The ClpX chaperone modulates assembly of the tubulin-like protein FtsZ

Abstract

Summary Assembly of the tubulin-like cytoskeletal protein FtsZ into a ring structure establishes the location of the nascent division site in prokaryotes. Factors that modulate FtsZ assembly are essential for ensuring the precise spatial and temporal regulation of cytokinesis. We have identified ClpX, the substrate recognition subunit of the ClpXP protease, as an inhibitor of FtsZ assembly in Bacillus subtilis. Genetic data indicate that ClpX but not ClpP inhibits FtsZ-ring formation in vivo. In vitro, ClpX inhibits FtsZ assembly in a ClpP-independent manner through a mechanism that does not require ATP hydrolysis. Together our data support a model in which ClpX helps maintain the cytoplasmic pool of unassembled FtsZ that is required for the dynamic nature of the cytokinetic ring. ClpX is conserved throughout bacteria and has been shown to interact directly with FtsZ in Escherichia coli. Thus, we speculate that ClpX functions as a general regulator of FtsZ assembly and cell division in a wide variety of bacteria.

Fig. 1. ClpX modulates FtsZts assembly in vivo

A. A clpX null mutation restores Z-ring formation to ftsZts cells at 45°C. PL642 (ftsZts), BW182 (ftsZts spx::neo), BW189 (ftsZts spx::neo clpX::spc) and BW206 (ftsZts spx::neo clpP::cat) cells were cultured in LB at 30°C to mid-exponential phase (OD₆₀₀ ~0.400) and then back-diluted into LB at 30°C or 45°C and grown for ~2.5 h. FtsZts (FtsZ–GFP) was visualized in fixed cells using fluorescence microscopy. Arrows indicate examples of medial Z rings. Scale bar = 2.5 μm.
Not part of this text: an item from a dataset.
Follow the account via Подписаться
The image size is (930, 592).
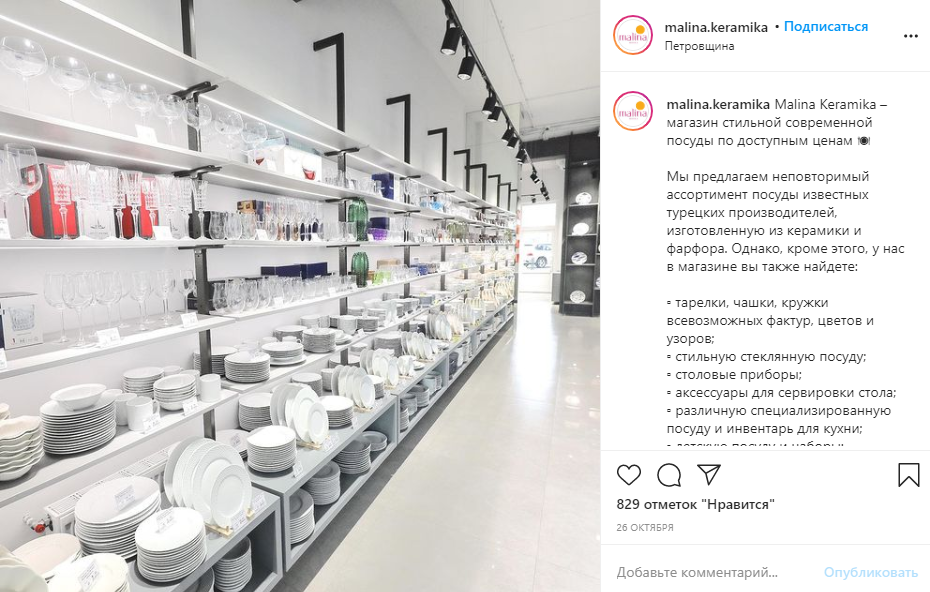(826, 27)
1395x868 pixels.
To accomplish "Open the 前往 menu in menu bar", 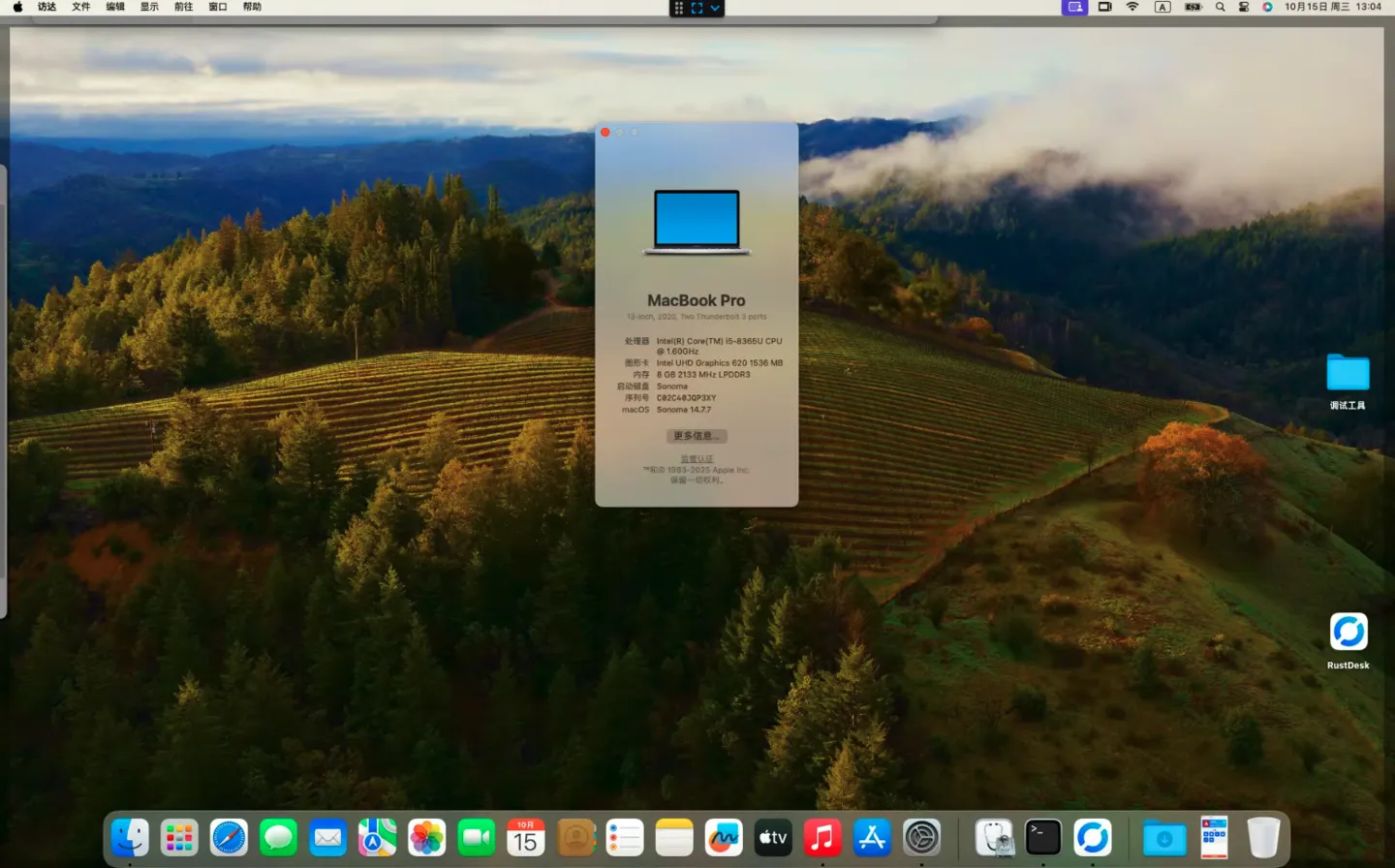I will tap(183, 7).
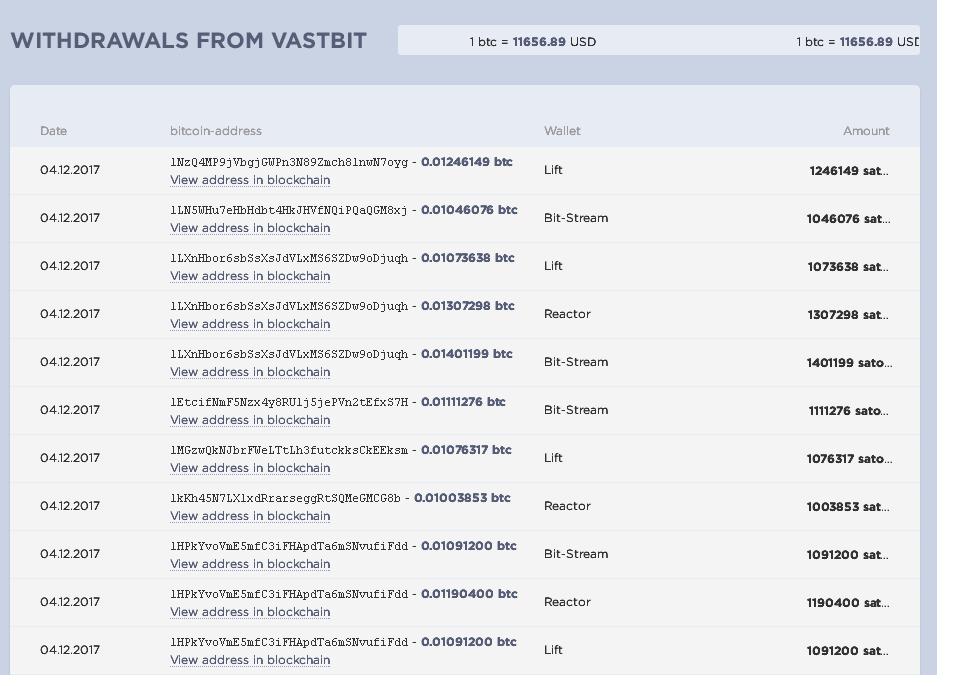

Fig. 2. ClpX overexpression blocks Z-ring assembly

A. ClpX overexpression increases cell length. Cells encoding both an IPTG-inducible clpX allele and an ftsZts allele (BW243) were grown in LB at 37°C with 10 μM IPTG to maintain basal levels of ClpX expression. At mid-exponential phase (OD₆₀₀ ~0.400) cultures were back-diluted into LB containing either 10 μM IPTG (grey bars) or 1 mM IPTG (black bars) and grown for ~2.5 h prior. FtsZts (FtsZ– GFP) was visualized in live cells using fluorescence microscopy. Arrows indicate Z rings in cells grown in LB with 10 μM IPTG. Scale bar = 2.5 μm.

Fig. 3

A clpX null mutation restores Z-ring formation to cells overexpressing the FtsZ inhibitor MinCD. PL1145 (thrC::P_spachy-minCD), BW287 (thrC::P_spachy-minCD spx::neo), BW293 (thrC::P_spachy-minCD spx::neo clpX::spc) and BW220 (thrC::P_spachy-minCD spx::neo clpP::cat) cells were cultured in LB at 37°C to mid-exponential phase (OD₆₀₀ ~0.400) and back-diluted into LB ± 1 mM IPTG and grown for ~2.5 h. FtsZ was visualized by immunofluorescence microscopy. Arrows indicate examples of FtsZ rings. Scale bar = 2.5 μm.

Fig. 4

ClpX inhibits FtsZ assembly in vitro in a 90° angle light scattering assay. Unless indicated otherwise, all reactions are performed in the presence of 1 mM ATP with an FtsZ concentration of 2.5 μM. Assembly values in (B), (C) and (D) represent maximal levels of FtsZ assembly in the presence of ClpX relative to FtsZ assembly in the absence of ClpX. Error bars represent standard deviation. A. Representative light scattering plot of FtsZ (black trace) and FtsZ + ClpX (grey trace). FtsZ assembly was initiated by the addition of 1 mM GTP. B. Dose-dependent inhibition of FtsZ assembly by ClpX. C. Inhibition of FtsZ assembly by ClpX is specific to ClpX. ClpX, ClpC and BSA were added to a final concentration of 1.5 μM. D. ATP hydrolysis is not required for inhibition of FtsZ assembly by ClpX. ATP, ADP and ATPγS were added to 1 mM where appropriate.

Fig. 5

FtsZ interacts with, but is not degraded by, ClpXP. A. ClpXP is able to degrade Spx but not FtsZ in vitro. Proteolysis reactions were performed at 37°C in the presence of 5 mM ATP and sampled at 0 and 60 min. B. The presence of 10-fold mass excess of FtsZ relative to Spx inhibits the degradation of Spx by ClpXP. Proteolysis reactions were performed at 30°C and sampled at 0, 5, 10, 15, 30, 45 and 60 min. Samples in (A) and (B) were analysed by SDS-PAGE and stained with coomassie Brilliant Blue and representative gels are shown.